In Texas v. Johnson, the Supreme Court upholds flag burning as protected speech under the First Amendment.


The American with Disabilities Act establishes legal rights for physically and mentally handicapped citizens.


The Civil Rights Act is passed in response to several Supreme Court decisions that had limited employees’ rights to sue in cases of discrimination and allows individuals to collect damages from those who deny their rights.


In Planned Parenthood of Southeastern Pennsylvania v. Casey, the Supreme Court retreats from its position in Roe v. Wade and allows some restrictions on a woman’s right to choose an abortion, provided the government does not unduly burden or interfere with her ability to get an abortion.


In Church of the Lukumi Babalu Aye v. City of Hialeah, the Supreme Court upholds the right of believers in a folk religion to practice animal sacrifice, as part of their First Amendment right to free exercise of religion, in defiance of public health laws.


In Rosenberger v. University of Virginia, the Supreme Court rules that the First Amendment’s establishment clause does not prohibit a school from supporting religious publications, as long as the distribution of funds is evenhanded.

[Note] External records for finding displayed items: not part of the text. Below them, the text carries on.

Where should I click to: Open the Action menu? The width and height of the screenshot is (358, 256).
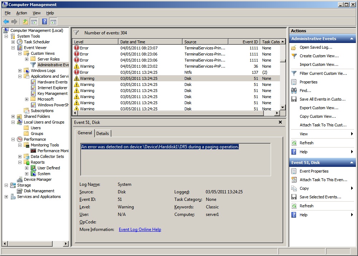(21, 13)
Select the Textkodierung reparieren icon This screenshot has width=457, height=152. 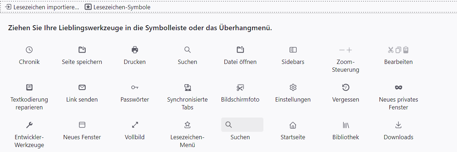click(29, 87)
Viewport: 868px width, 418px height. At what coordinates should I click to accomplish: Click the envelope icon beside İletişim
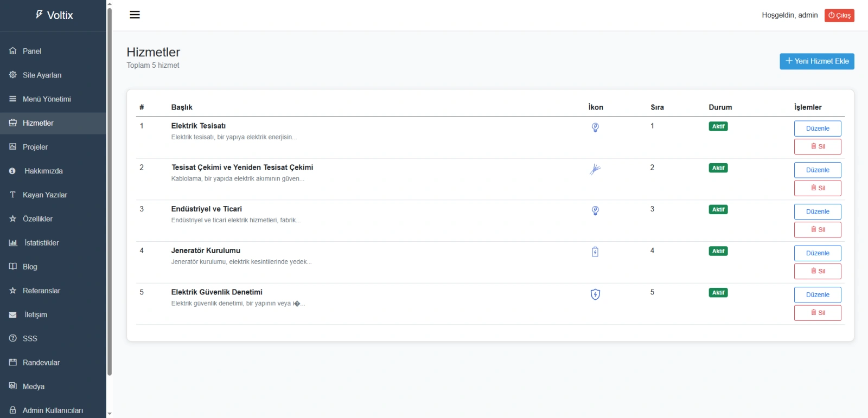point(13,314)
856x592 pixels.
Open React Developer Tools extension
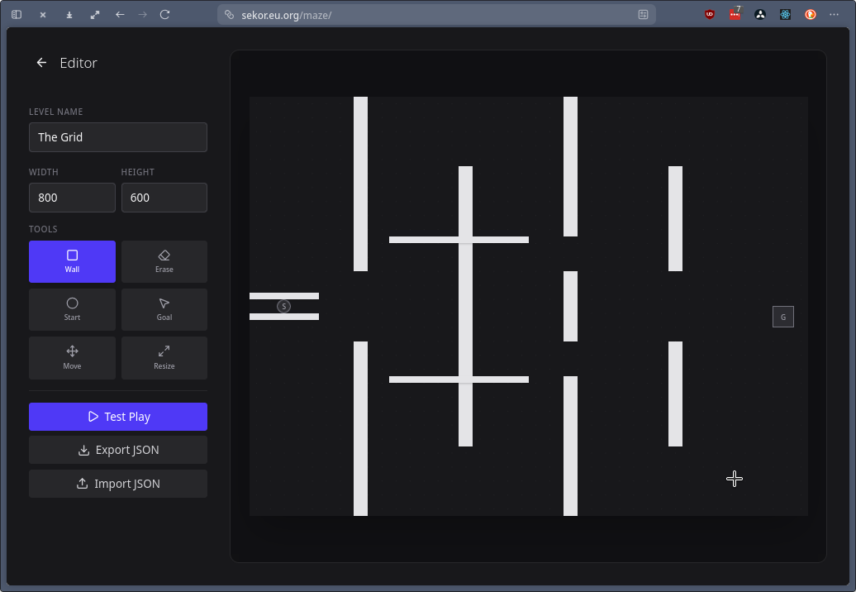[786, 15]
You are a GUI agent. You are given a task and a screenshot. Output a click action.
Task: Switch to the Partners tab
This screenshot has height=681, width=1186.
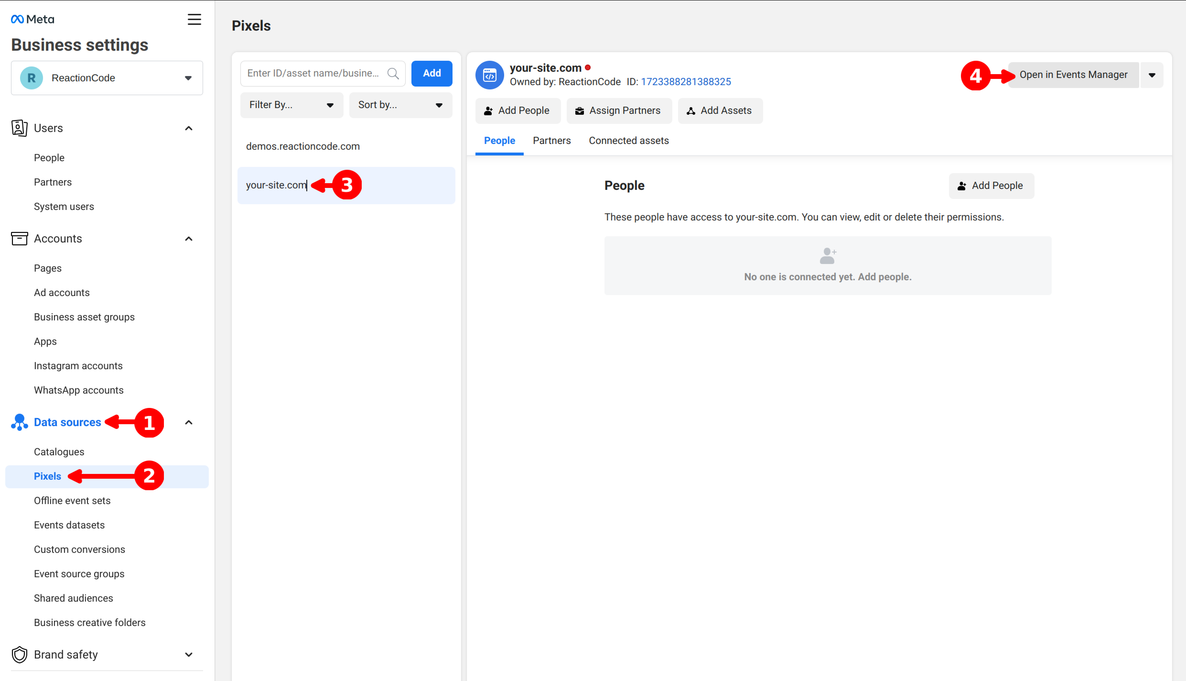(x=551, y=141)
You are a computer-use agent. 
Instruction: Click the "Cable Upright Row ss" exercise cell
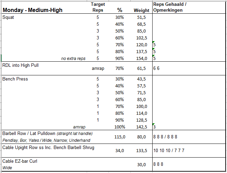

In response to the terrorist attacks of September 11, 2001, Congress passes the USA PATRIOT Act. The legislation expands government’s authority to monitor phone calls, search homes and offices, and obtain business records, among other things, in an attempt to prevent future terrorist attacks.


In Kelo v. City of New London, the Supreme Court upholds the Connecticut city’s right to use eminent domain to support its economic development strategy. The decision to allow private developers, working for the government, to take personal property causes a backlash and state legislatures pass new laws to protect homeowners.


The Senate fails by one vote to pass the Flag Protection Amendment.